Recognize common Maclaurin series such as those for $e^x$, $\sin x$, $\cos x$, and $\ln(1+x)$.
Use Maclaurin series to approximate values and simplify expressions.
Understand how Maclaurin series fit into the wider study of calculus.

Think of it like this: if a function is a complicated machine, a Maclaurin series gives a polynomial “model” that behaves like the function near $x=0$. Engineers, physicists, and computer scientists use this kind of approximation all the time ⚙️

What a Maclaurin Series Means

A Maclaurin series is a Taylor series centered at $x=0$. In other words, it is an infinite sum designed to match a function and its derivatives at the origin.
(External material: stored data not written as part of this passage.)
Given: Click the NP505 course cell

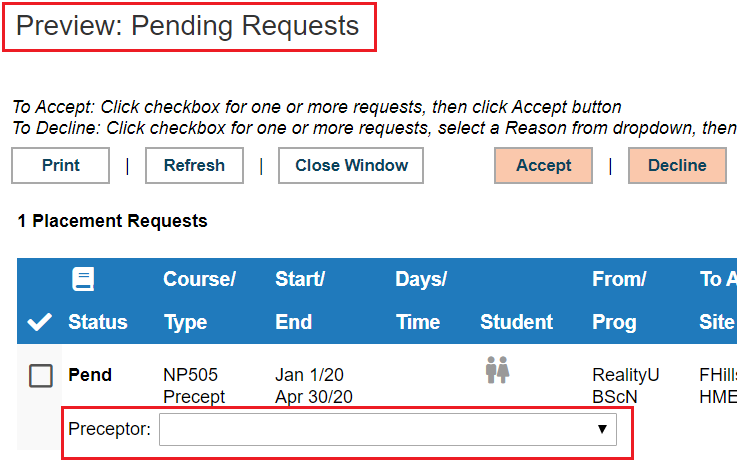Looking at the screenshot, I should point(190,375).
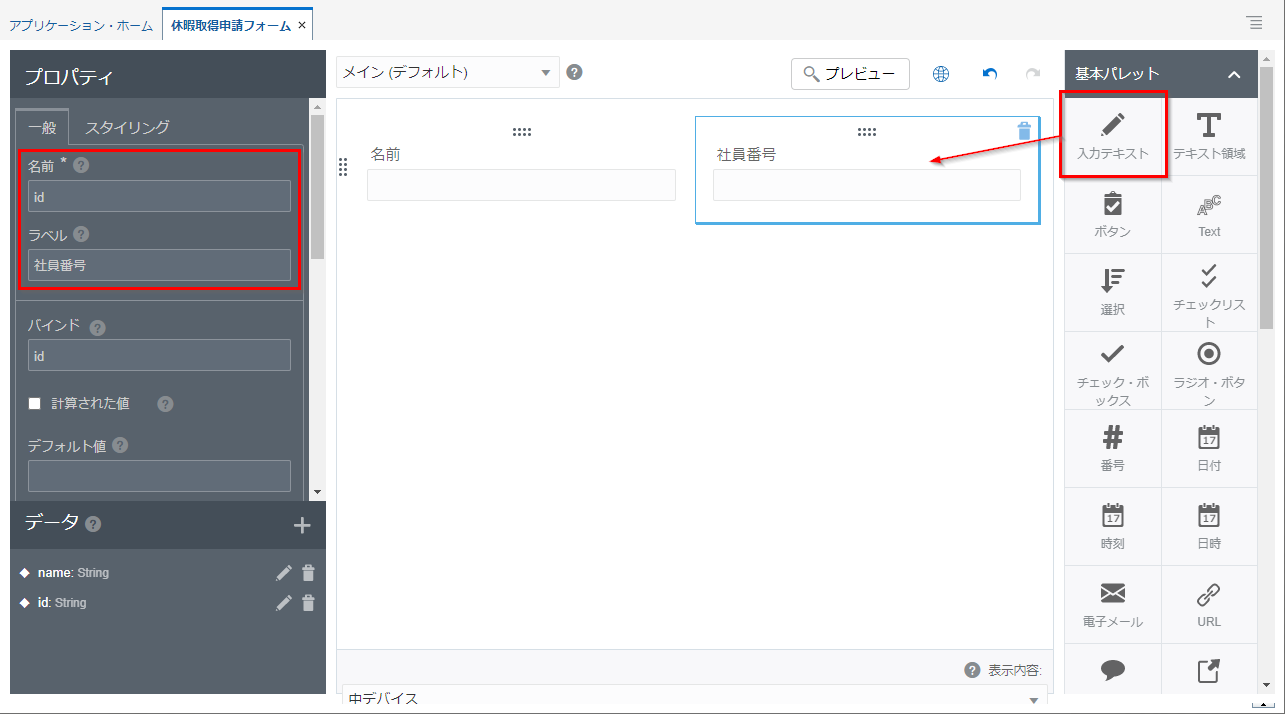The width and height of the screenshot is (1285, 714).
Task: Select the ラジオ・ボタン palette component
Action: pyautogui.click(x=1209, y=370)
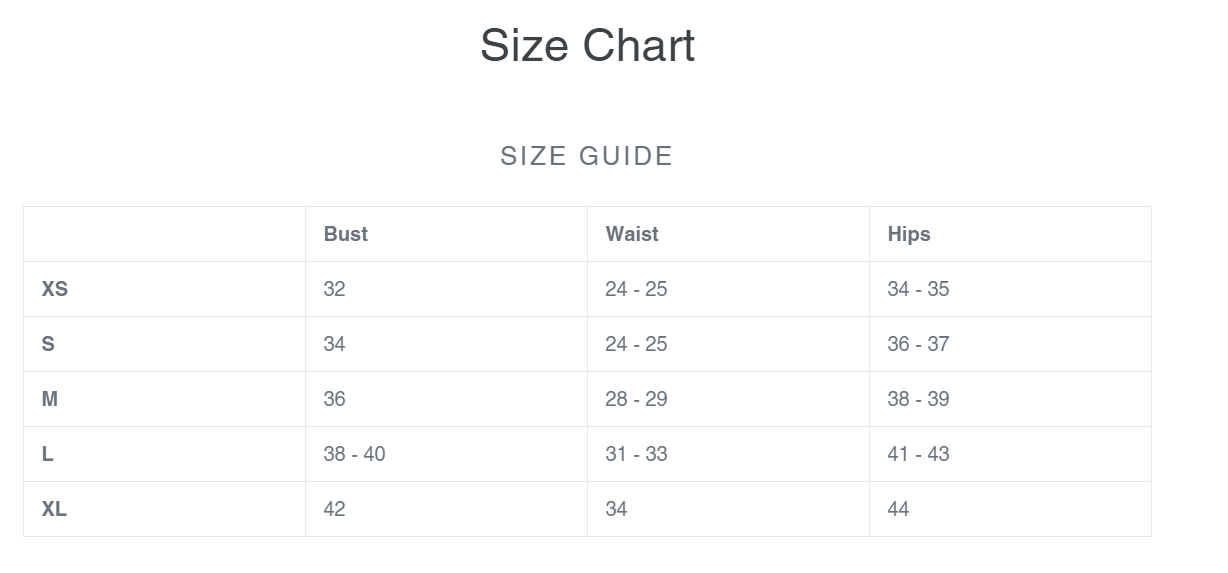
Task: Select the Waist column header
Action: [x=632, y=234]
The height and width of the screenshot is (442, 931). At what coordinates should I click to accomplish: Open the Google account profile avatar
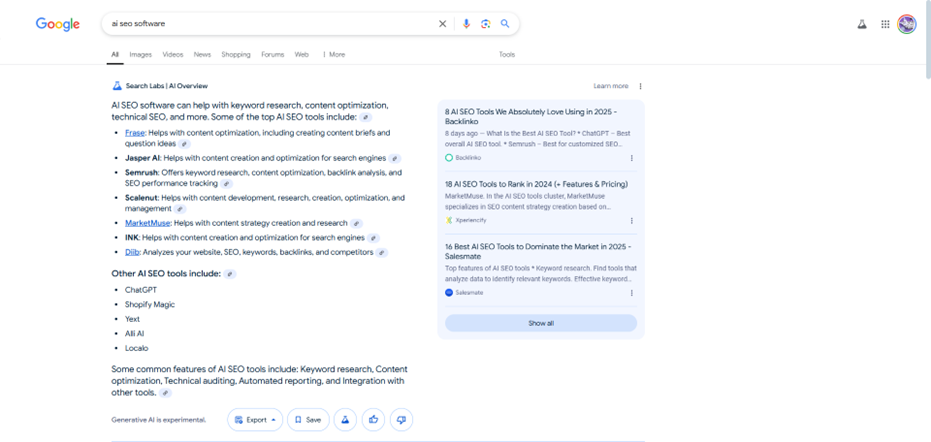coord(907,24)
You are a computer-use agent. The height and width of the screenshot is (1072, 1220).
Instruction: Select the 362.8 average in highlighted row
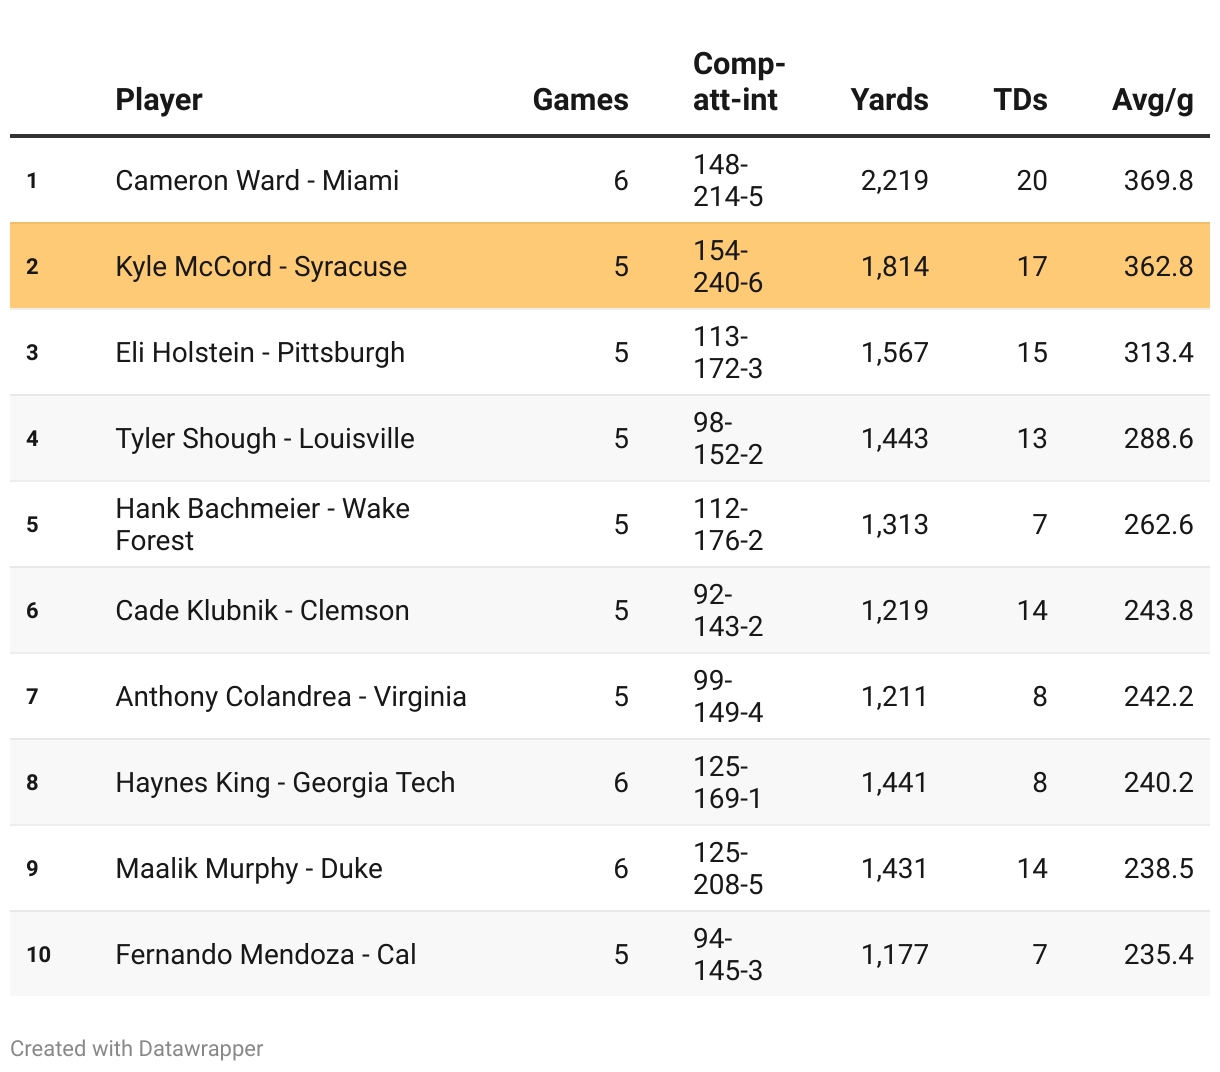[x=1158, y=267]
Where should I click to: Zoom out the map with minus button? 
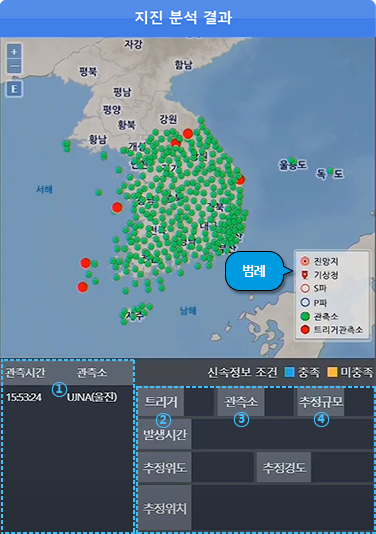coord(14,66)
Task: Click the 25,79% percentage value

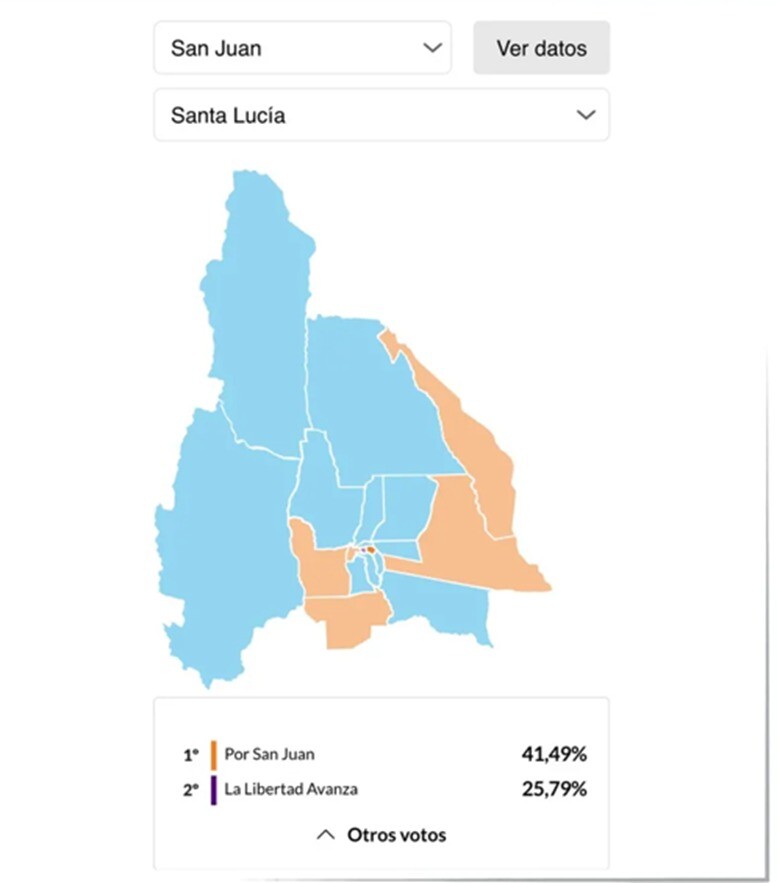Action: tap(555, 789)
The general Maclaurin series for a function $f(x)$ is

$f(x)=f(0)+f'(0)x+\frac{f''(0)}{2!}x^2+\frac{f^{(3)}(0)}{3!}x^3+\cdots$

More compactly,

$f(x)=\sum_{n=0}^{\infty}\frac{f^{(n)}(0)}{n!}x^n$

where $f^{(n)}(0)$ means the $n$th derivative of $f$ evaluated at $x=0$.

The idea is simple but deep: each coefficient is chosen so that the polynomial has the same value, slope, curvature, and so on as the original function at $x=0$. The more terms you include, the closer the approximation usually becomes near $x=0$.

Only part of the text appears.